WHAT IS EXPECTED |
Pictures are to be left out, but please repeat each record exactly.

------------------------------------

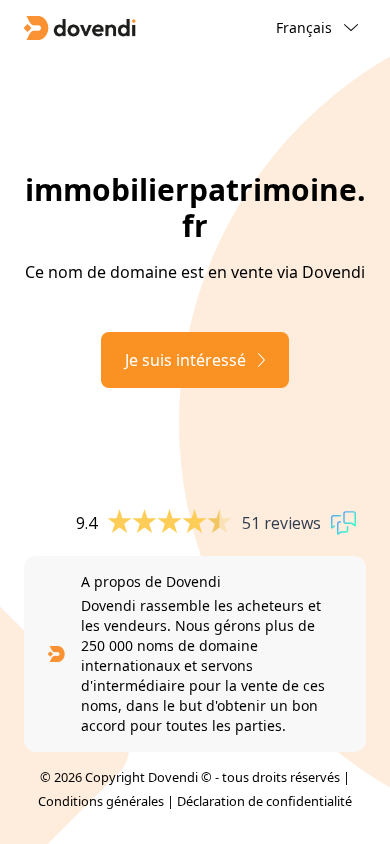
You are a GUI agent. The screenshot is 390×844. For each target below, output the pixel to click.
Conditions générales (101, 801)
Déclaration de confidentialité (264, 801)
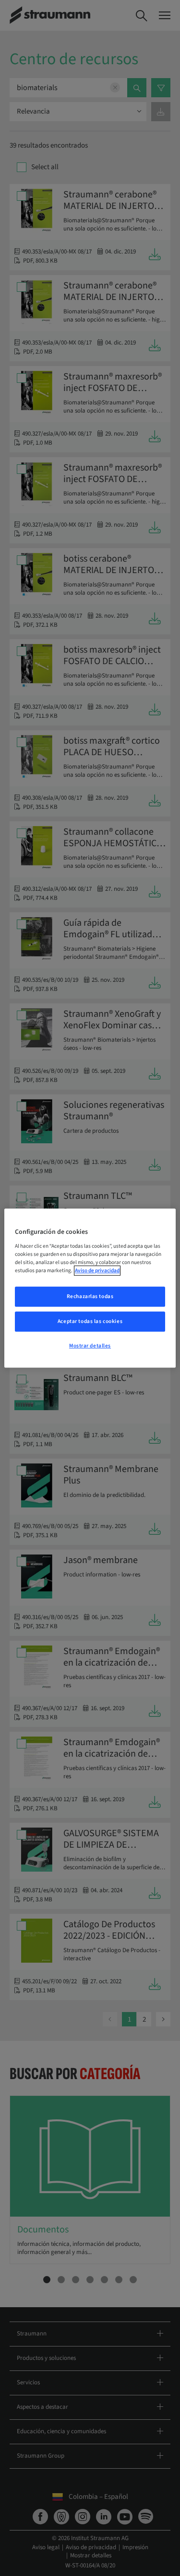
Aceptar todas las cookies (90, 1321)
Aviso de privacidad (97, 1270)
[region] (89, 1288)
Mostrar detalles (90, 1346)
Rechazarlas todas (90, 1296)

------------------------------------

YOUR RESPONSE |
You are a GUI agent. The screenshot is 390×844. For each target below, output the pixel to click.
Conditions générales (101, 801)
Déclaration de confidentialité (264, 801)
Aceptar todas las cookies (90, 1321)
Aviso de privacidad (97, 1270)
[region] (89, 1288)
Mostrar detalles (90, 1346)
Rechazarlas todas (90, 1296)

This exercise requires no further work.